# Paul Silas will not return



## Diable (Apr 26, 2005)

http://blogs.charlotte.com/inside_the_nba/2012/04/paul-silas-out-as-charlotte-bobcats-coach.html

MJ offered him a contract and Silas threatened to kick his ass. That's the way I heard it.


----------



## Basel (Mar 31, 2005)

I hope he gets a coaching job somewhere else. He's a good coach. He just had zero talent. Phil Jackson couldn't have done anything positive with this squad.


----------



## roux (Jun 20, 2006)

what a shock


----------



## Marcus13 (Jul 17, 2002)

I'm sure he's quite happy to learn that, too


----------



## RollWithEm (Jul 16, 2002)

I thought Paul Silas was a horrible coach when he was with the Hornets. I don't know how he continues to be employable.


----------



## e-monk (Sep 10, 2010)

his stint with the hornets was quite respectable seeing as he was working with pretty mediocre talent (Baron Davis, PJ Brown, David Wesley, Elden Campbell et al) - 4 play-off runs, a couple second round apppearances - I wouldnt call that horrible


----------



## Diable (Apr 26, 2005)

He's not a great x and o guy, he does usually get his teams to play hard. Wasn't anything he could really accomplish with this team. At any rate he only took this job because he lives in Charlotte and probably was trying to give his son Stephen Silas some help getting a job. Truthfully his son looks sort of like a decent coach. Silas is more or less average.


----------



## Blue (Jun 21, 2007)

> The Bobcats are expected to quickly engage in a coaching search. Potential candidates could include former Portland Trail Blazers coach (and one-time N.C. State great) Nate McMillan and former New York Knicks coach Mike D’Antoni. *Another possibility could be Orlando Magic assistant coach Patrick Ewing, who has close ties to Bobcats owner Michael Jordan.
> 
> Ewing, among the best centers in NBA history, played on the original Dream Team with
> Jordan. As players they both were represented by agent David Falk.*


That would be interesting


----------



## Pay Ton (Apr 18, 2003)

Wasn't Paul Silas the coach that was asked about his opinion regarding somebody and stated, "See you next time?"

I think it was him.

I like him.


----------

• [DATA ROWS]:
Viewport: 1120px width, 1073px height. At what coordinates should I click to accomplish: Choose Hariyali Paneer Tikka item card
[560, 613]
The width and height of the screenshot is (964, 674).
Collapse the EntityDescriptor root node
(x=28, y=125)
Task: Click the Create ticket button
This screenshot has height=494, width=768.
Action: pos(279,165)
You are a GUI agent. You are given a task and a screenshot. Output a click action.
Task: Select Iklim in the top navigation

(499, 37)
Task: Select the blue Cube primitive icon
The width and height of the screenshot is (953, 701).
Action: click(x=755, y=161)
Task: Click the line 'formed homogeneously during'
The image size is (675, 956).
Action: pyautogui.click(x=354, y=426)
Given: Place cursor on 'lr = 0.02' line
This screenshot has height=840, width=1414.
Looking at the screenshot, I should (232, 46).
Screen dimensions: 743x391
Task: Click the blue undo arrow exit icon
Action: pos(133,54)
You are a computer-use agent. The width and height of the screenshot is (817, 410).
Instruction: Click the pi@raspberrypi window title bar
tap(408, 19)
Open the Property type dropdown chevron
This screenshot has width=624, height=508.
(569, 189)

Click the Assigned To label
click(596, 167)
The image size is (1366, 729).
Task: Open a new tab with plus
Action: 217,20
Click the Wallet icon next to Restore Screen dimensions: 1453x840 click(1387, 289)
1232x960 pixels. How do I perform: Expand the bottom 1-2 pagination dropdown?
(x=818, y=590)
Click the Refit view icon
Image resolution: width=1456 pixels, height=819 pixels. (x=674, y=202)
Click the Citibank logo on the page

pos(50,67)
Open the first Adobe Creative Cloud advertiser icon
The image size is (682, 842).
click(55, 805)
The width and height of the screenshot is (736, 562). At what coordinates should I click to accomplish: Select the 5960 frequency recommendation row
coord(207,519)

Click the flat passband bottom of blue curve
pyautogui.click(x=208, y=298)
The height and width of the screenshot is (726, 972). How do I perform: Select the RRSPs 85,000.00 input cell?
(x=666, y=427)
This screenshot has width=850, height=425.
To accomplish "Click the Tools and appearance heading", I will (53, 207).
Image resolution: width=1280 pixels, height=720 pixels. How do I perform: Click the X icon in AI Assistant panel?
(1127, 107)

• [BRIEF]:
Please output the passage of the Paul Silas thread from "He's not a great" up to and including "owner Michael Jordan.", copied word for word. The entries come from a different source than the thread.

• [RESPONSE FOR THIS EXERCISE]:
He's not a great x and o guy, he does usually get his teams to play hard. Wasn't anything he could really accomplish with this team. At any rate he only took this job because he lives in Charlotte and probably was trying to give his son Stephen Silas some help getting a job. Truthfully his son looks sort of like a decent coach. Silas is more or less average.


----------



## Blue (Jun 21, 2007)

> The Bobcats are expected to quickly engage in a coaching search. Potential candidates could include former Portland Trail Blazers coach (and one-time N.C. State great) Nate McMillan and former New York Knicks coach Mike D’Antoni. *Another possibility could be Orlando Magic assistant coach Patrick Ewing, who has close ties to Bobcats owner Michael Jordan.